I’ll be saying goodbye to Shadow later this morning (I last wrote about why on December 23). A veterinarian who makes house calls will be arriving around 11 a.m. to administer to her with a respect and a dignity that is hard to find on the cold and sterile metal surfaces of an animal hospital.

Shadow came into my life on the afternoon of September 5, 1994. I want to say it was accidental, but it was anything but. I was two months into the task of recovering from my near-fatal motorcycle collision (and doing a pretty suckass job of it) when our lives intersected on a patch of grass beside Lake Balboa in Van Nuys.

In the whole mess of negativity I was mired she brought a much-needed positive, one that’s lasted 17 years, 4 months, and 11 days.

Right about now, it feels like it’ll take about that long to get over her being gone.

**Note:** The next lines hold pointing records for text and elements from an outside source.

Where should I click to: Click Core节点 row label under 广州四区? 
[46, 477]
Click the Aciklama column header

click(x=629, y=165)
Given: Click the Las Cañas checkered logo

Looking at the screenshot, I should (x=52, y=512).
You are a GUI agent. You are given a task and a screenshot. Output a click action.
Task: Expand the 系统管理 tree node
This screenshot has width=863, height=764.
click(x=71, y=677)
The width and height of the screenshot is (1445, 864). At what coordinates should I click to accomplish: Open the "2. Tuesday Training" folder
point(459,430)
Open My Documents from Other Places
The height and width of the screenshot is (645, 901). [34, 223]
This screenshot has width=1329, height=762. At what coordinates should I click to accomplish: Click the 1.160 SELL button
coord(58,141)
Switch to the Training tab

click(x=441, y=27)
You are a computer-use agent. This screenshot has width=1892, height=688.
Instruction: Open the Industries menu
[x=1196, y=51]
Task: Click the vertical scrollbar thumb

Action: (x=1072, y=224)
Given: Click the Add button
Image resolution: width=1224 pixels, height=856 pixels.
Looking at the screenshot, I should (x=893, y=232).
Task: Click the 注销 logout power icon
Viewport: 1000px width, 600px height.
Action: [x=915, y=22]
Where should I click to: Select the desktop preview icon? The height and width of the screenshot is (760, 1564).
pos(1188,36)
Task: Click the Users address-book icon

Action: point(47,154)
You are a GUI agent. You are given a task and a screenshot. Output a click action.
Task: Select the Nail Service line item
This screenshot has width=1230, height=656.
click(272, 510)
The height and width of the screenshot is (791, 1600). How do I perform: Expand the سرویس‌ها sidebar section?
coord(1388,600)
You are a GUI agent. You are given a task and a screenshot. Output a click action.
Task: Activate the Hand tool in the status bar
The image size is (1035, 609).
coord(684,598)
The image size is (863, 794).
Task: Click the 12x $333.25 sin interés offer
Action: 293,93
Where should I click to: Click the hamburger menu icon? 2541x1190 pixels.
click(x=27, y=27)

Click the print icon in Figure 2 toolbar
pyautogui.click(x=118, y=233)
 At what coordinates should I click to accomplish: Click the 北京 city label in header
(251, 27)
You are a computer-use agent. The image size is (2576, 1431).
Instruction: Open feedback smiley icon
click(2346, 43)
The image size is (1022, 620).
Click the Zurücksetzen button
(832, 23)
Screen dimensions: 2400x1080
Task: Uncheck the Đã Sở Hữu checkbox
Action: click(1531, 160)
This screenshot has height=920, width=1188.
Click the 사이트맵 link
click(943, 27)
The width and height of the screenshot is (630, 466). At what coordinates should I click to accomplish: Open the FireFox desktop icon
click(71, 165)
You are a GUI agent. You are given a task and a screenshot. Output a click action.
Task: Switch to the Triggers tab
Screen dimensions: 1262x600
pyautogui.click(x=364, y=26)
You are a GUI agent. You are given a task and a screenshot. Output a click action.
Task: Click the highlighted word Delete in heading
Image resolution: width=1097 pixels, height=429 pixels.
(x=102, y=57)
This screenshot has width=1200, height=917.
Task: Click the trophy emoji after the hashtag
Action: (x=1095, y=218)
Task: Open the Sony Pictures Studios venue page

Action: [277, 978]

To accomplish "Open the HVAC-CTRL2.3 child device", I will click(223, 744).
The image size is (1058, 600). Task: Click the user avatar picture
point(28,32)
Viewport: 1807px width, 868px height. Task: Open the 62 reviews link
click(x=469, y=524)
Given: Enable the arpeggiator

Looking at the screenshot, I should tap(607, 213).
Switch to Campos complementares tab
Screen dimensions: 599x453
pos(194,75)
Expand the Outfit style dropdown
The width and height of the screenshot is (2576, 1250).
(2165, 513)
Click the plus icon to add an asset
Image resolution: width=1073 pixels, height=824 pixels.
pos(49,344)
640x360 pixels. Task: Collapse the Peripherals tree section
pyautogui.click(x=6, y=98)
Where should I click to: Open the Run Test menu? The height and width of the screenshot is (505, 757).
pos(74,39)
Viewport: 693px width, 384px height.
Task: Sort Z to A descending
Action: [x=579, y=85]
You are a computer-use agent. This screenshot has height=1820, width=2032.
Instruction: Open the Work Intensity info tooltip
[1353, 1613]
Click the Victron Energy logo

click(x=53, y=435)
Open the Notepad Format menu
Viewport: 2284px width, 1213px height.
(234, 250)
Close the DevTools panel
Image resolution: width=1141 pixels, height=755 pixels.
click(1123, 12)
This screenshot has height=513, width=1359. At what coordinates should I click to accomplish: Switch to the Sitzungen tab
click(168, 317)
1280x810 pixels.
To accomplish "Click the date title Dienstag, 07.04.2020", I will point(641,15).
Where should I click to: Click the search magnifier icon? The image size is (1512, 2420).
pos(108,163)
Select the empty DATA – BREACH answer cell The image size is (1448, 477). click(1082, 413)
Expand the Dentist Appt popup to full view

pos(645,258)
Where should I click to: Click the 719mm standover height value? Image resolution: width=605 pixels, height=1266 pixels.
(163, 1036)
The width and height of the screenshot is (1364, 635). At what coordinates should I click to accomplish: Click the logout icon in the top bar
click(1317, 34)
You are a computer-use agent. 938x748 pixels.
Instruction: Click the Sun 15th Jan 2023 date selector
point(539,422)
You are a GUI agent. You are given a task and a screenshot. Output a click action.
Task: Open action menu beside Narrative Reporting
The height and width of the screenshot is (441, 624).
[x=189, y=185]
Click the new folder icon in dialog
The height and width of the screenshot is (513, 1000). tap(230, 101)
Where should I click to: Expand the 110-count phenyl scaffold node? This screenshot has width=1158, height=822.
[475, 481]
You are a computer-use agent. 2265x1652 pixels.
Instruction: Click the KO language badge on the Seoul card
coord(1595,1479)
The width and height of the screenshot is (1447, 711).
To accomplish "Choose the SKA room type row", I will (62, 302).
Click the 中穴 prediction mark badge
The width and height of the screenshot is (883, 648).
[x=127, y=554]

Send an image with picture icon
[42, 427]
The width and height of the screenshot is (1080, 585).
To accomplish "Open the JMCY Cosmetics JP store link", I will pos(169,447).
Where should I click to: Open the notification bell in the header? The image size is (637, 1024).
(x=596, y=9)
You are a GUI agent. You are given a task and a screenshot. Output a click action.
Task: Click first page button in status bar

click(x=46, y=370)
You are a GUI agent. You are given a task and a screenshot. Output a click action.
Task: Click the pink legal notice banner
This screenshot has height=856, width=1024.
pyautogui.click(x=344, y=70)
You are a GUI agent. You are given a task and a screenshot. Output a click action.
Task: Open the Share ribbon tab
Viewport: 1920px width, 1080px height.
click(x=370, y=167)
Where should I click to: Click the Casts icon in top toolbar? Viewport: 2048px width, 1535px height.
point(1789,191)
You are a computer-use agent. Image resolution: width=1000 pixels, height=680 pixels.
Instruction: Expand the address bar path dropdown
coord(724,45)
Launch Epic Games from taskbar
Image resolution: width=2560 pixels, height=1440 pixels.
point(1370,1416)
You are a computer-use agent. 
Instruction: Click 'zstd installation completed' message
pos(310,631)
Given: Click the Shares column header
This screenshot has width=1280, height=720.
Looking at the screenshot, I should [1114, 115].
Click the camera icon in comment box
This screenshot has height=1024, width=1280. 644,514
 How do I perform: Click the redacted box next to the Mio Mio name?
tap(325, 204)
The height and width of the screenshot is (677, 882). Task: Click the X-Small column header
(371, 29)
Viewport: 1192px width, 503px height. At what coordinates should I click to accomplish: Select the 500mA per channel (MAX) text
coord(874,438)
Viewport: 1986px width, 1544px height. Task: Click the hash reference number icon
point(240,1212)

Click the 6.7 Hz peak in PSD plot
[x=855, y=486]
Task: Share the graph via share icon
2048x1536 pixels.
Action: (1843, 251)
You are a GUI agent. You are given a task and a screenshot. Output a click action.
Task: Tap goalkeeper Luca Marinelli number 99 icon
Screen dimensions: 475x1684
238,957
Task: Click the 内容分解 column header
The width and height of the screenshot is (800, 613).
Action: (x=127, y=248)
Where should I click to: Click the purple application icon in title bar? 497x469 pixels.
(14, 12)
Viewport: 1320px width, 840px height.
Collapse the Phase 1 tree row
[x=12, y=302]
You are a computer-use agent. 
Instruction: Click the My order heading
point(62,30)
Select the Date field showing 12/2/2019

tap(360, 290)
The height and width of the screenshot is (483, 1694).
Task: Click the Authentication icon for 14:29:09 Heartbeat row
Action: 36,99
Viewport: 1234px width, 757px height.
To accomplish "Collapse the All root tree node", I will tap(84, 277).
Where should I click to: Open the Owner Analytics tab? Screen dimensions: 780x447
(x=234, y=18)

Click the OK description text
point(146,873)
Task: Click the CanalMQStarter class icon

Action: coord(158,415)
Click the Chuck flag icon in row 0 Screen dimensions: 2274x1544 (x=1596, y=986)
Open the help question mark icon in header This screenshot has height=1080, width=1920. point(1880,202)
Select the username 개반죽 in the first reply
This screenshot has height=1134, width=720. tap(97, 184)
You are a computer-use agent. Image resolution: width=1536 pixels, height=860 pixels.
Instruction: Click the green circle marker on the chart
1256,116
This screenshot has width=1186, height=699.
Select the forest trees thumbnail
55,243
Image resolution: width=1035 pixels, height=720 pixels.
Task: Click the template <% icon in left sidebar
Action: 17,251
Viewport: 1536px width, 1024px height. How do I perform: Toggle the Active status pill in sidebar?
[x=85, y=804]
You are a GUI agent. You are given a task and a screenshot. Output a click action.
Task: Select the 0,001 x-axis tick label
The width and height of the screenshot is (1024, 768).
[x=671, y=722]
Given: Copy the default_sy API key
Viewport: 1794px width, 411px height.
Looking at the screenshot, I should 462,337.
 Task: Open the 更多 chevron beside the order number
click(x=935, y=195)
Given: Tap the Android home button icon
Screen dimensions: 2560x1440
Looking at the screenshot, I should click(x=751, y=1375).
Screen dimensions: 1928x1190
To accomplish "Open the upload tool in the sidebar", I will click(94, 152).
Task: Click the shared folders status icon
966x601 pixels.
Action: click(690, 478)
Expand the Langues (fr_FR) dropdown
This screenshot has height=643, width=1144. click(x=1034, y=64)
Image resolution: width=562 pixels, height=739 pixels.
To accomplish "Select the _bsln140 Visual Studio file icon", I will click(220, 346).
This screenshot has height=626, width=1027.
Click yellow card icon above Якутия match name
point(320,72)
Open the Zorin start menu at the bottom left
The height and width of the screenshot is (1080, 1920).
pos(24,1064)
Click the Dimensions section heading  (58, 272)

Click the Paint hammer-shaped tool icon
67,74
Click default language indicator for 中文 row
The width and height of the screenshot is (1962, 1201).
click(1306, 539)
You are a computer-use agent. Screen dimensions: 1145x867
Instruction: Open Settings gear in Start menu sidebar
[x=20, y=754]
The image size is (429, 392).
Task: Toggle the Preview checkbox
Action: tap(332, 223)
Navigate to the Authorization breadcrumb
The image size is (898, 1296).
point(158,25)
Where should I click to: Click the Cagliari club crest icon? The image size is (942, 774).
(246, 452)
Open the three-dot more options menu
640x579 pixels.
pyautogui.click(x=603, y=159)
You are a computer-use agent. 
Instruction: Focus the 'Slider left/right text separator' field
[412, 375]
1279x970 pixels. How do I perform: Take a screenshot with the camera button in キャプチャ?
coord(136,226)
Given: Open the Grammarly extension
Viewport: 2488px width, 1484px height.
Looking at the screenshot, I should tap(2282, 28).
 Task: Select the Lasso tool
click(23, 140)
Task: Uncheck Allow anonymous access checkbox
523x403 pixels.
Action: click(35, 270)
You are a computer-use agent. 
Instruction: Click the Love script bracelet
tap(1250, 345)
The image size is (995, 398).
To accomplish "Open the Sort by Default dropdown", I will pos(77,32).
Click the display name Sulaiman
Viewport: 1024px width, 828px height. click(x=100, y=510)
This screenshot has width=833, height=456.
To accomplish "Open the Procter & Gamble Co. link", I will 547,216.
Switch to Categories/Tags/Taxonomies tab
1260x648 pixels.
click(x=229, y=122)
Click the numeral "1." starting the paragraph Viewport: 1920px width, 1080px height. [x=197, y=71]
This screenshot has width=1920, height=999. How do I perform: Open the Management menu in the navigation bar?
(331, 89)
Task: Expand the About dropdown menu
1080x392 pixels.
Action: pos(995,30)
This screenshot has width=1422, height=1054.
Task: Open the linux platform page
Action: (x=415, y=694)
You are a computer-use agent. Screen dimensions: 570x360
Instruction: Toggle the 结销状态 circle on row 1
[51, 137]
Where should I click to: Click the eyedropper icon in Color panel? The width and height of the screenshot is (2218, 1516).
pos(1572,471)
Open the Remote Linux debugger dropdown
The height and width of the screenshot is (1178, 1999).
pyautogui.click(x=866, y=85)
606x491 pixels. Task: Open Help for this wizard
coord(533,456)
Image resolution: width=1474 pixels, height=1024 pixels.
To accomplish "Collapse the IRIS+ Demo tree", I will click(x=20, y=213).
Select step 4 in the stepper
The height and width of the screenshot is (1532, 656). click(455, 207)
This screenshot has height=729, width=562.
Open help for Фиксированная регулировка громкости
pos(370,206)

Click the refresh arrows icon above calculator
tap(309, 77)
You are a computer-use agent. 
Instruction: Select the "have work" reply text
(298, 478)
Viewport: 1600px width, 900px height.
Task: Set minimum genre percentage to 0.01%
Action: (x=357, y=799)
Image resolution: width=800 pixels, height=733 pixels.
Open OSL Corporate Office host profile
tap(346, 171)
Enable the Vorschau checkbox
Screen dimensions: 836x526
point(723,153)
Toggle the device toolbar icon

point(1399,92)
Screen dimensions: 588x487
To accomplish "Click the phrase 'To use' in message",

I love you Shadow and I was blessed to have you in my life. I don’t want you to go. But it’s time for me to put my selfishness aside and set you free.

UPDATE (12:18 p.m.): With one final breath Shadow passed peacefully at high noon with me by her side. Amidst the tears now and those to come, I am surprised to find my grief tempered with relief that her ordeal is over.

UPDATE (12:58 p.m.): Shadow’s spiral to complete immobility her last months made it hard to remember how much she liked to romp and stomp. Which is what makes finding this clip of her charging up our front steps in 2005 a complete treasure that simultaneously made me laugh and cry.